14-18 : ce hameau dont tous les hommes furent tués à la guerre, racontée par Mathieu Riboulet

Le prix Décembre 2012 avait récompensé l'an dernier Les œuvres de miséricorde de Mathieu Riboulet, magnifique récit paru chez Verdier.

Cet ouvrage érudit, court et dense est une réflexion sur la guerre, le désir, la violence et l'art (le titre du livre, Les œuvres de miséricorde , est celui d'un tableau du Caravage ). Il raconte surtout la réconciliation du narrateur avec l'Allemagne -et avec les Allemands- à l'occasion d'un voyage outre-Rhin.

Car le narrateur "n'a jamais pu penser aux Allemands, à l'Allemagne, à la langue allemande, sans voir se profiler à l'horizon de ces pensées la trace du conflit qui trois fois nous opposa" (les trois guerres : franco-allemande de 1870, puis mondiales de 1914-1918 et 1939-1945).

"Quand ses deux grands gars y sont passés aussi ... les yeux sont restés secs.

Le récit s'ouvre sur l'histoire d'un hameau, que la guerre de 14-18 a laissé sans homme.

"Au hameau en 1913 on comptait donc cinq garçons, une épouse et deux veuves puisqu'en 1910 les deux frères avaient cassé leur pipe, à deux mois d'intervalle, d'une mort naturelle qui leur évita de voir la suite.[...]

La mort naturelle. Les cinq gars du hameau ne sont pas morts de ça, ne sont pas morts comme ça. Ces cinq, et avec eux des milliers d'autres, on les a pris, on les a déposés sur une terre damnée où plus rien ne poussait, puis on les a ouverts à même la terre damnée et on a regardé dessus couler le sang de leurs entrailles, former ruisseau le sang de leurs artères, flaques, mares, bientôt étangs le sang de leur jeunesse.[...]
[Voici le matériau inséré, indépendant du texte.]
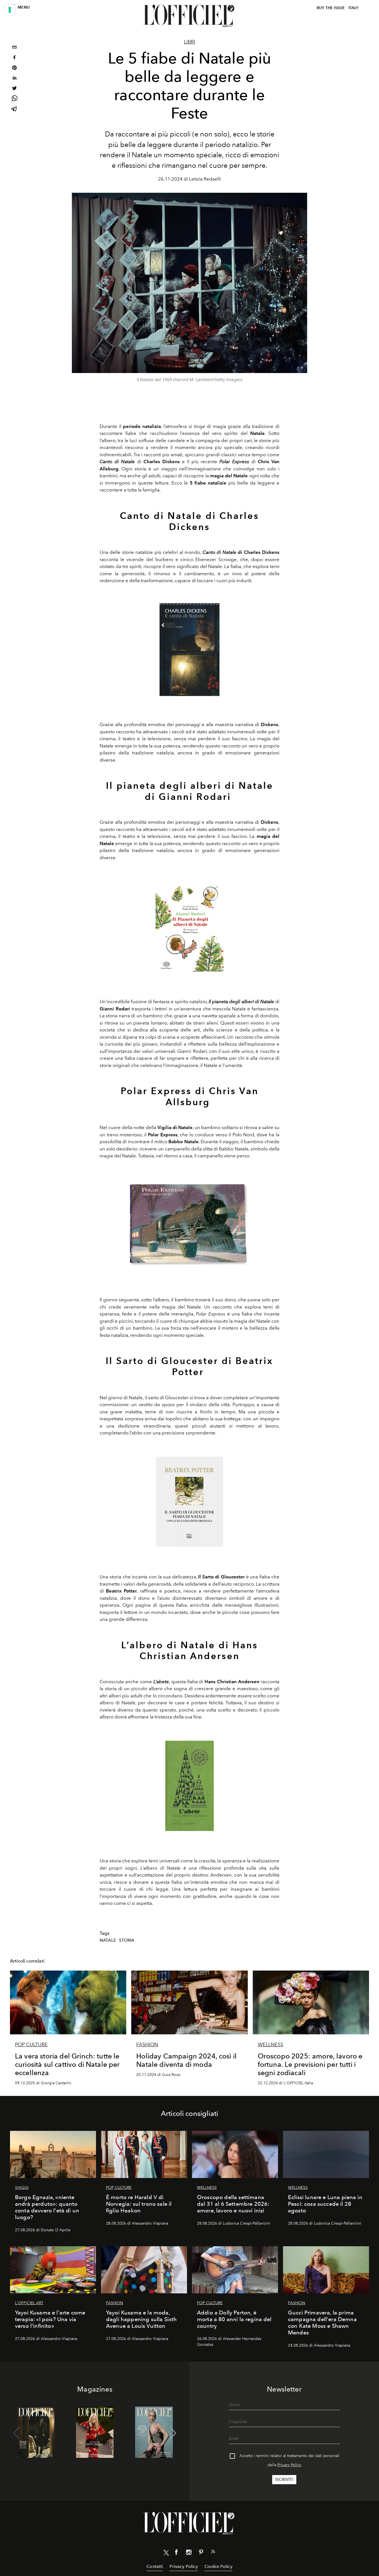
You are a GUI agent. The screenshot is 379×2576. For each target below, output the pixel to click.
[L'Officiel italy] (189, 15)
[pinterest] (14, 68)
En cinq ans on s'est mis à mourir de plus en plus jeune au hameau. Le premier avait trente-six ans, le deuxième trente et un, le troisième quarante-deux - celui-ci, c'est comme s'il avait fait sa vie -, et quand ses deux grands gars y sont passés aussi, pour clore la ribambelle, vingt-deux et vingt-cinq ans, les yeux sont restés secs.

On s'est inquiété de la mère, restée seule ou presque, anéantie, désormais sans mari, sans beau-frère, sans cousin et sans fils. On ne sait pas comment, elle a vécu jusqu'en 1966, c'est-à-dire plus longtemps veuve qu'épouse, et bien plus longtemps encore sans ses enfants qu'avec, d'une tenue sans pareille, en toute circonstance."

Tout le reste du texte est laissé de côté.